Kuttu Parantha is the staple food during fasts in North India. Since Kuttu is warm in nature, it’s best eaten with yogurt. Kuttu is very high in fiber and the best detox for the body.
|Preparation Time:||30 minutes|
|Kuttu Flour (Buckwheat Flour)||1 cup|
|Boiled potatoes (aloo)||1 medium|
|Pickle Masala (available in Indian stores in powder form)||1/2 tsp|
|Water||About 1/2 cup|
- Boil, peel and grate the potato. Keep aside.
- Mix flour, salt, pickle masala and mashed potato. Add about 1/2 tsp of oil and rub it in the flour thoroughly.
- Knead it in a hard dough with about 1/2 cup of water.
- Divide the dough in 6 small flat balls.
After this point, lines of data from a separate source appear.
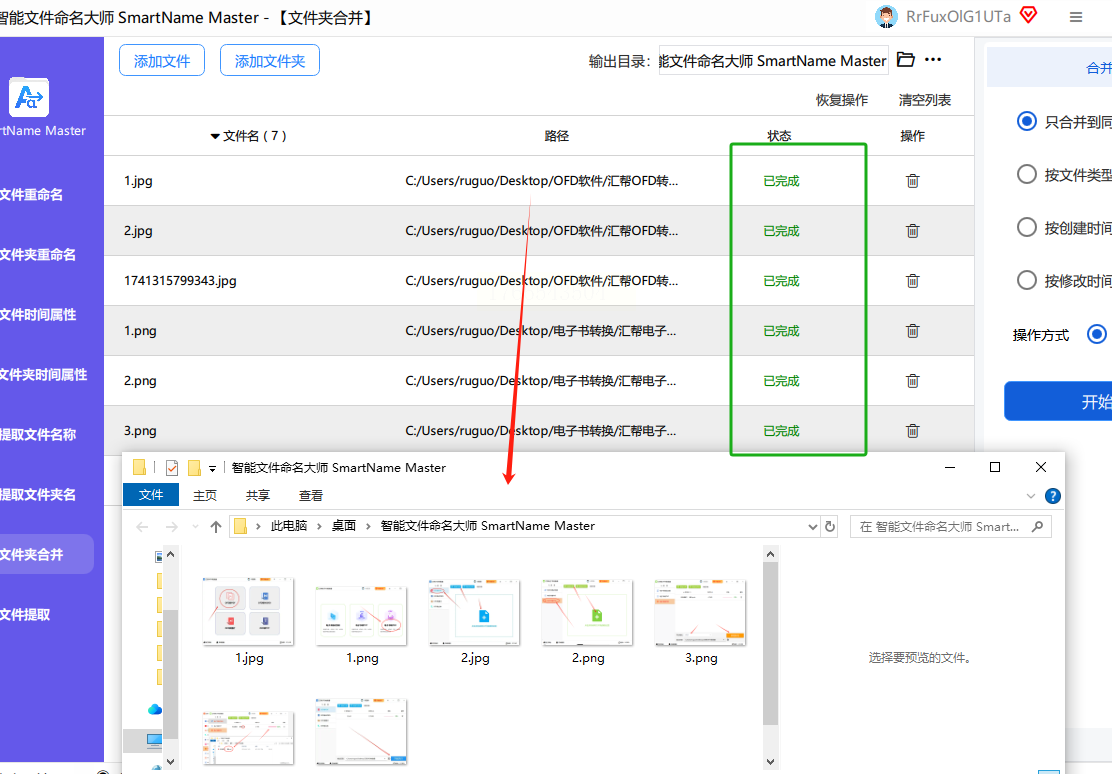Click the three-dots browse output button
The height and width of the screenshot is (774, 1112).
pos(933,60)
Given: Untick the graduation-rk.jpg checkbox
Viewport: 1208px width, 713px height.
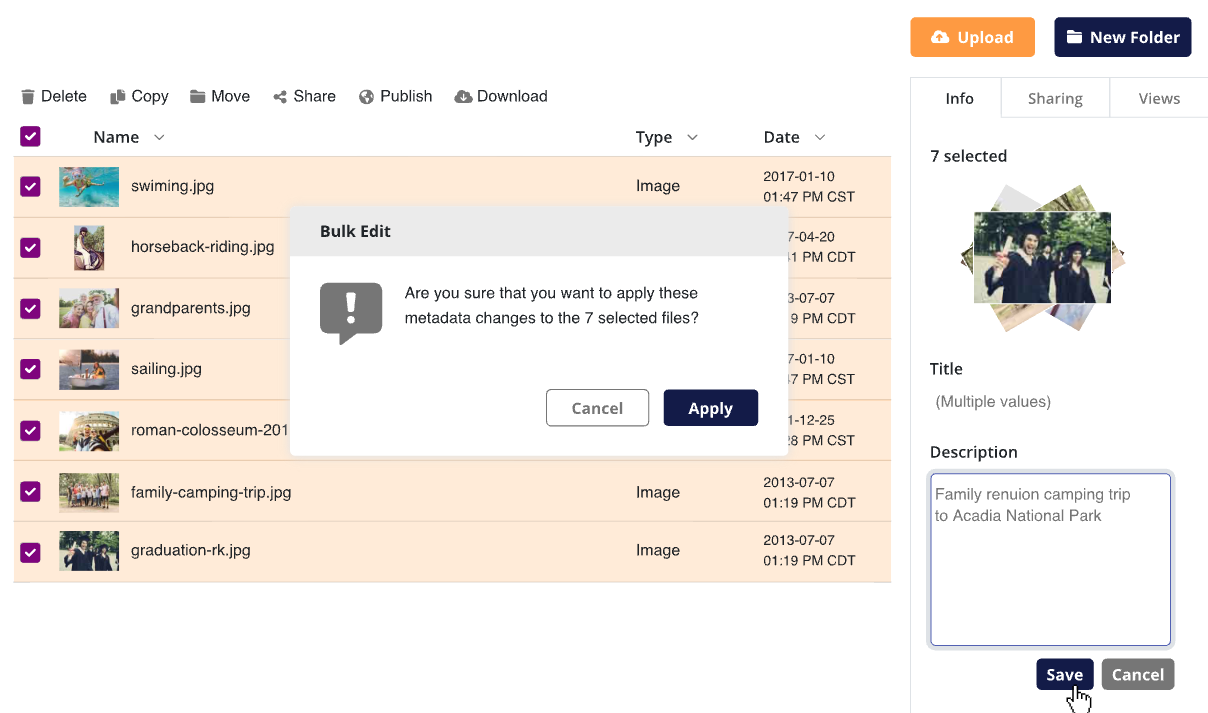Looking at the screenshot, I should (30, 551).
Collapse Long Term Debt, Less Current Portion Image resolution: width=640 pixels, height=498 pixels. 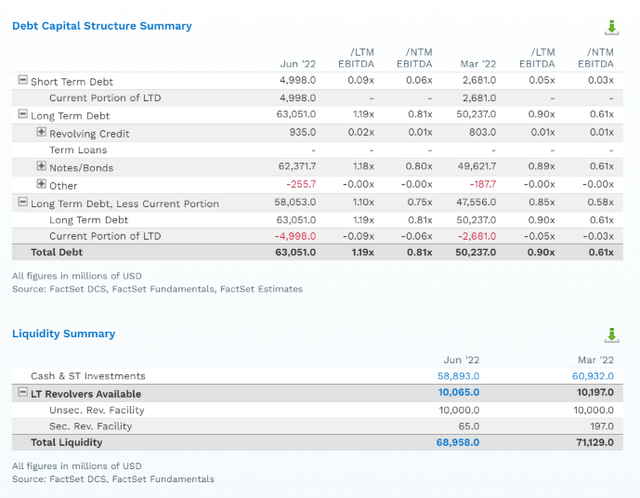pyautogui.click(x=23, y=202)
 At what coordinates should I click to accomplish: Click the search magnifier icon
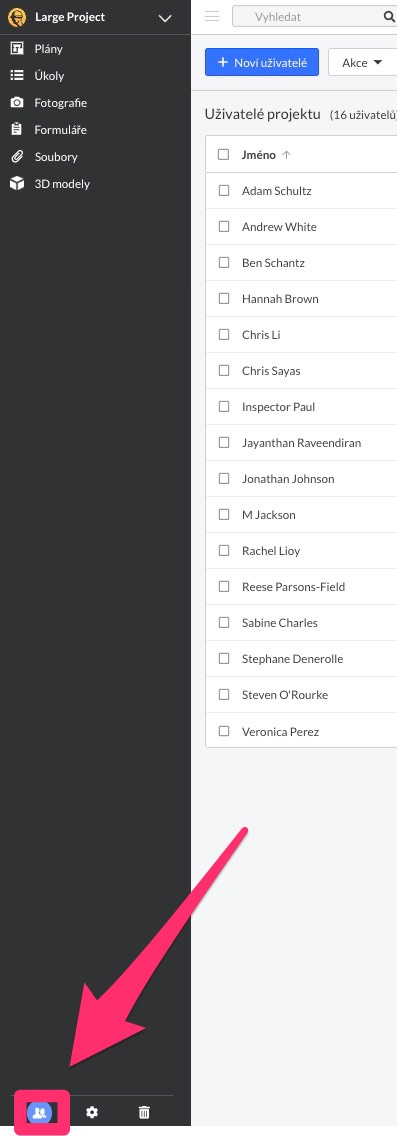388,17
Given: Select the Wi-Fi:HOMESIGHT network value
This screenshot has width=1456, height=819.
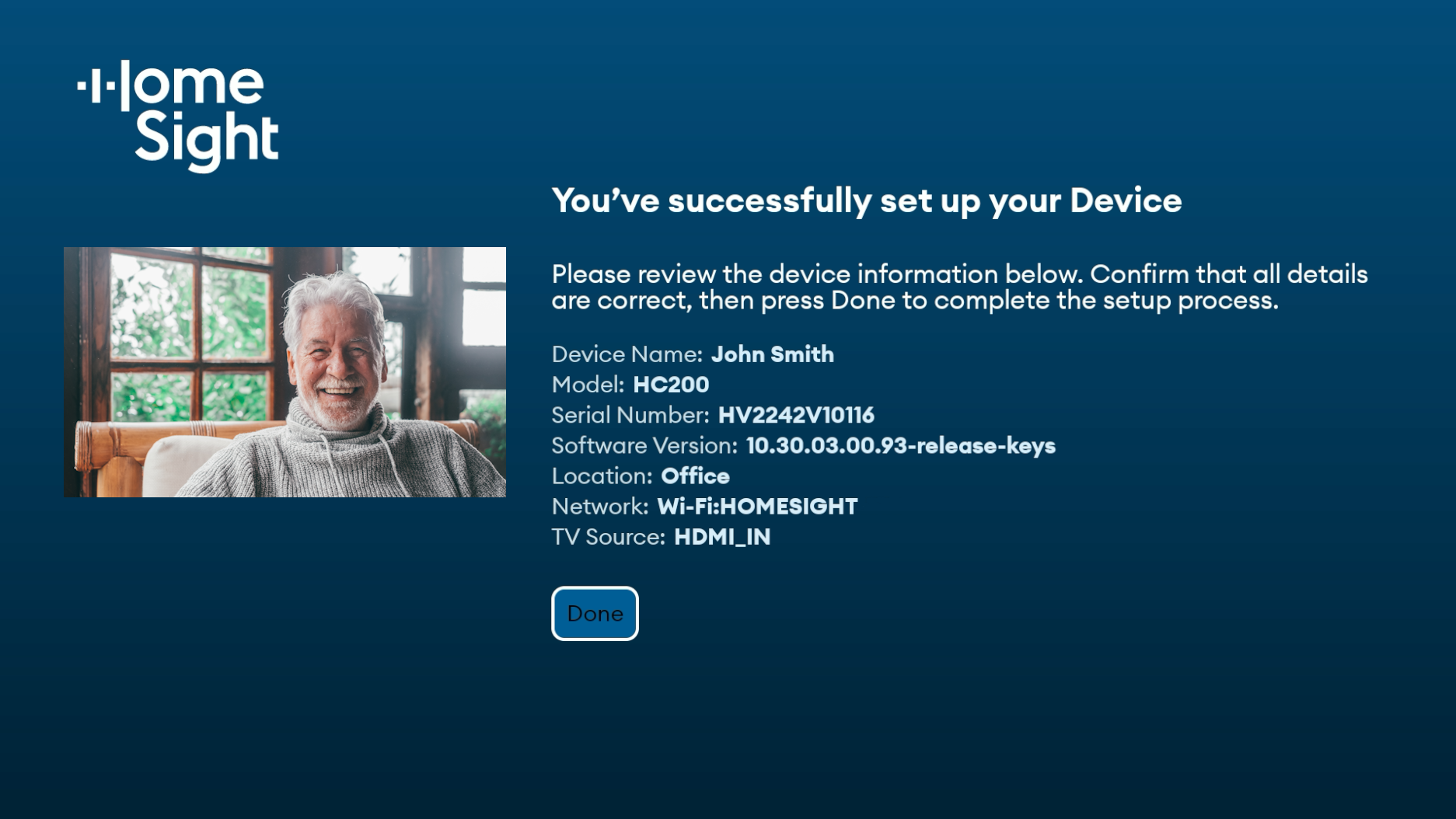Looking at the screenshot, I should 757,507.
- Roll a ball to about 3 inches in diameter. Smear a little oil on it and pinch the sides to make a ball again.
- Roll a ball to about 4-5 inches in diameter. Don’t worry if it’s not perfectly round.
- Place the rolled parantha on the hot griddle.
- Flip the parantha when some bubbles start to form.
- Smear some oil on top and flip it. Keep pressing and rotating the parantha with spatula to cook it evenly.
- Once it browns at the bottom, flip it again and cook the other side. Once it browns on both sides, keep it aside.
- Repeat it with other balls.
- Serve it hot with Raita and Potato Curry.
- You can skip the pickle masala if you want but it adds a little zing to the paranthas and they can be eaten without any accompaniment.
- Don’t prepare the dough ahead of time because it softens up after some time. Also keep some dry flour handy just in case the dough becomes soft.
- It’s a little harder to roll Kuttu Parantha because the kuttu flour does not bind as well as the wheat flour, so don’t worry if the paranthas are not shaped perfectly.
- You can also make roti out of the same dough.